Cathie Lesjak - Hewlett-Packard - CFO
Well, on the laser side it's really capacity. Just the inability to get as many laser units as we wanted and the demand that we had for them so two things have happened. One is demand has picked up and improved more than what we had expected. That's good news and it's also bad news because we haven't been able to get the capacity. We have a very strong backlog coming out of Q2, and like I said earlier, what happened in Q2 in terms of the laser unit decline is not really a surprise to us. It's materially what we had expected going into Q2. This was always going to be a back half, very strong back half unit placement for lasers in order to get to the double digits for the year that we believe is very doable.
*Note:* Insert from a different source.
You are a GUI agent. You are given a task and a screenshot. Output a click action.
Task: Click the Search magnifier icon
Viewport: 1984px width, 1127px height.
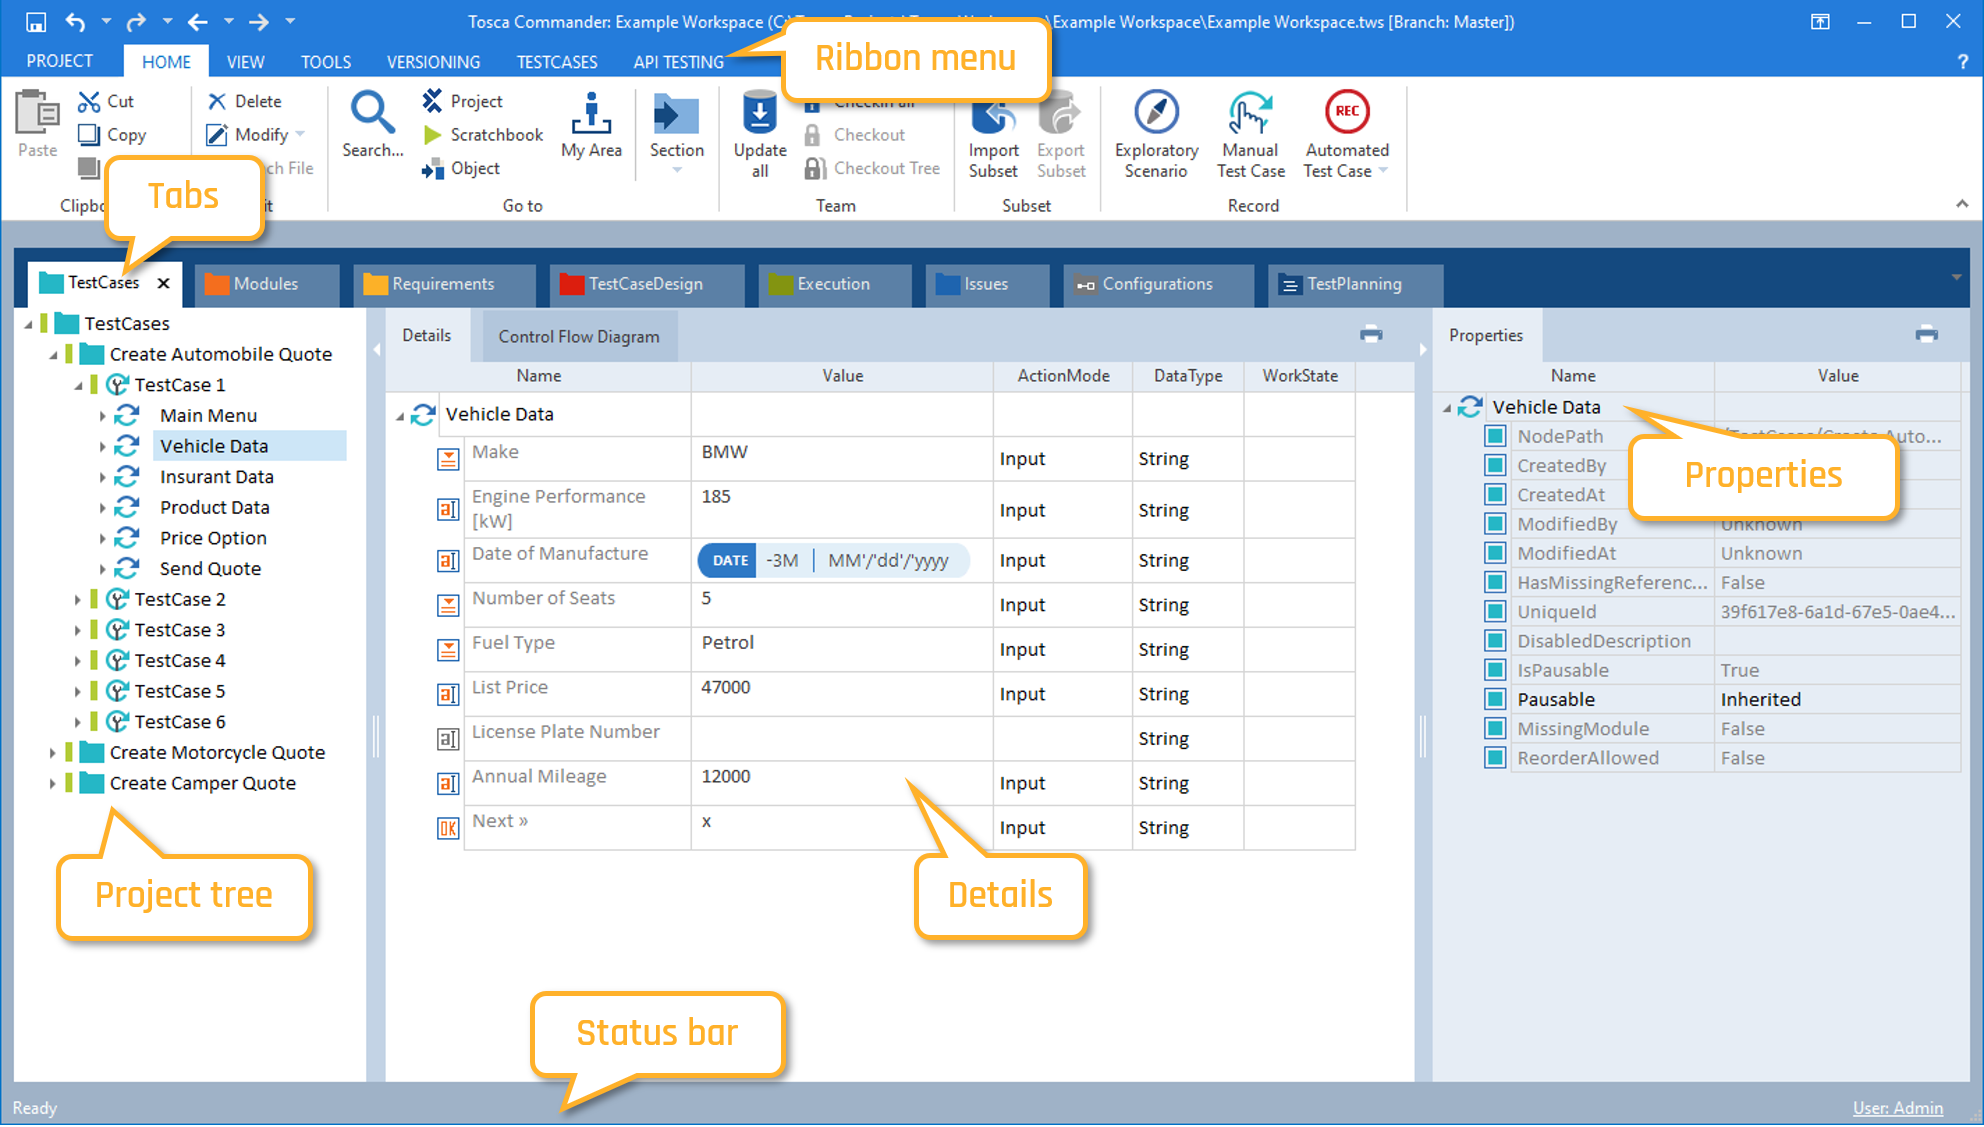click(x=372, y=113)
Mark Hurd - Hewlett-Packard - Chairman, CEO
Yes, Brian, this is where we expected to be roughly speaking. There was no sort of surprise to us. I think what -- I would characterize it differently. We would like to have had more. That's probably the better way to think about it and let me make sure I'm clear with you. No, we did not do any hold back because of price points, quite the opposite. We were pushing as hard as we could towards the end of the quarter and we're pushing as hard as we can right now. The demand is strong, so to Cathie's point that's the good news.
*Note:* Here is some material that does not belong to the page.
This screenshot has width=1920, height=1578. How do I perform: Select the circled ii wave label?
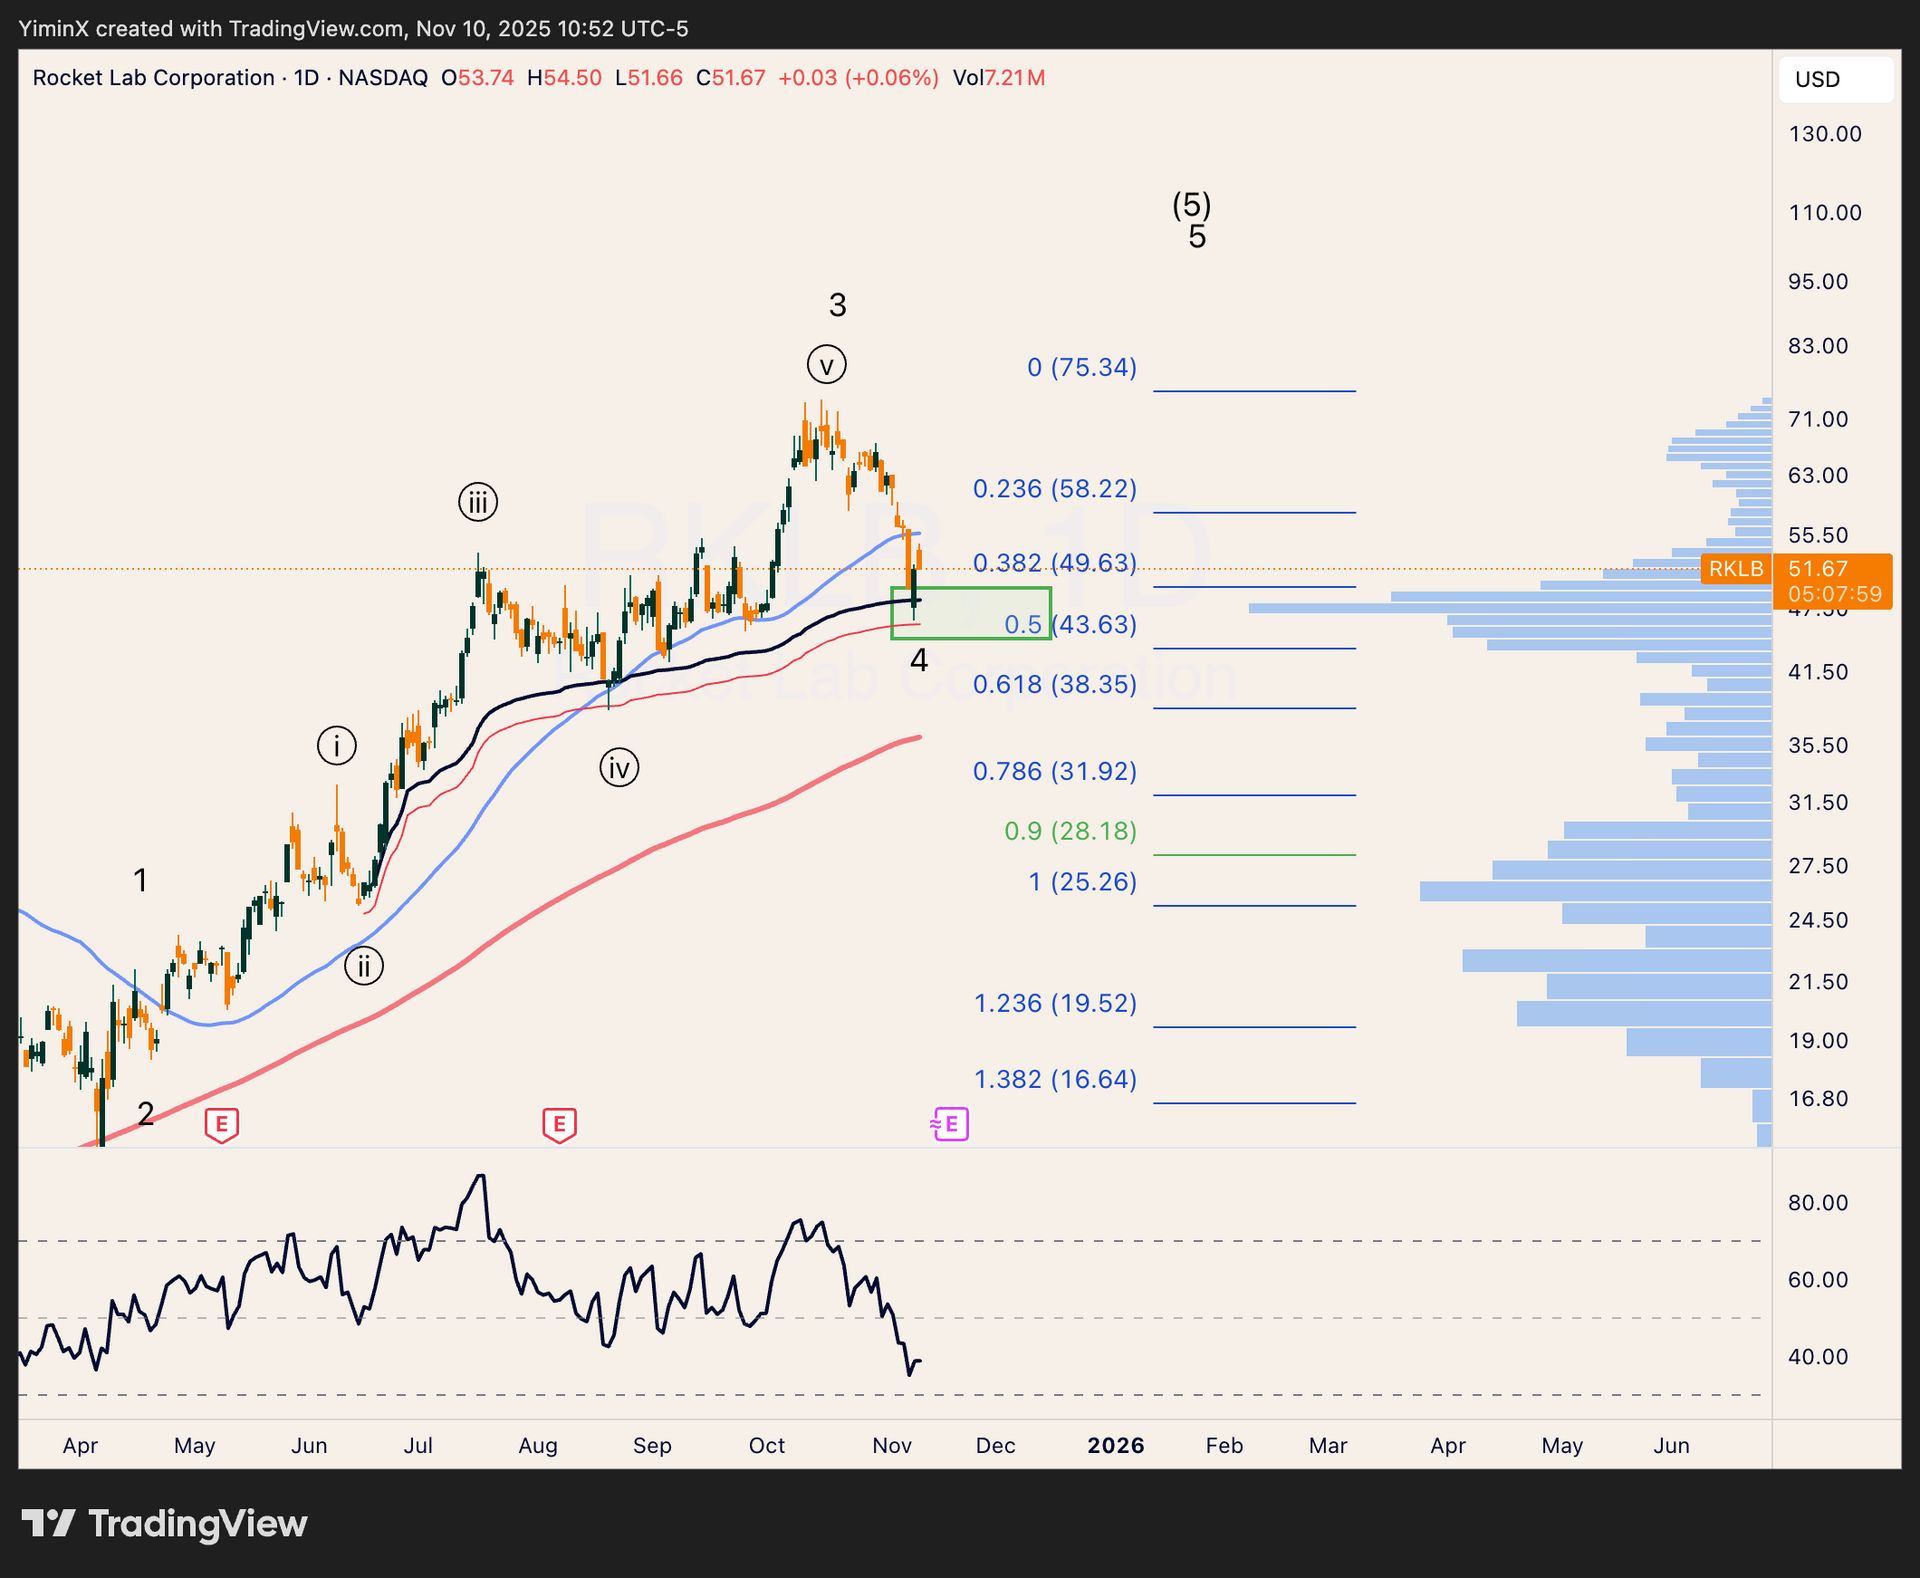coord(364,966)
The bad news is we haven't been able to fulfill as much customers want. The brand loyalty to HP is just, unless you're here feeling it you wouldn't get it. It is just amazing how our partners and our customers stick with us on this and we're going to get better at this and I'm telling you, I think you three will turn on it. To your point about supplies, supplies have been strong. It's good news and I think it's also not just the unit placements, as we've talked before, Brian. Getting the right units placed is actually more important than the unit -- number of units that get placed and to some degree I think you saw that show up in Q2 as well. When you look at the ASPs in the laser business, let me flip it around, what we were able to focus on was getting the right units out and that did pay dividends within the context of a number that clearly we just wish was better. Okay, well let me wrap it up here. I think the conclusion of it for us is we feel very good about the broad based growth in the quarter, 13% growth for us is, we think, a good result, not only the fact that we grew 13, but the fact that it was contributed to across regions and across our businesses we think was extremely positive. We are a stronger Company today and I want to emphasize that based on our portfolio, our scale, and our consistent execution. Now, at the same time we have more work to do to transform ourselves to reach our potential. So as good as we feel in some respects about what we've done, we are still not to our full potential and we feel good about our position, which gives us the confidence, as we described here, to raise our outlook from where we previously had it.
So thank you all for joining us. We do appreciate it.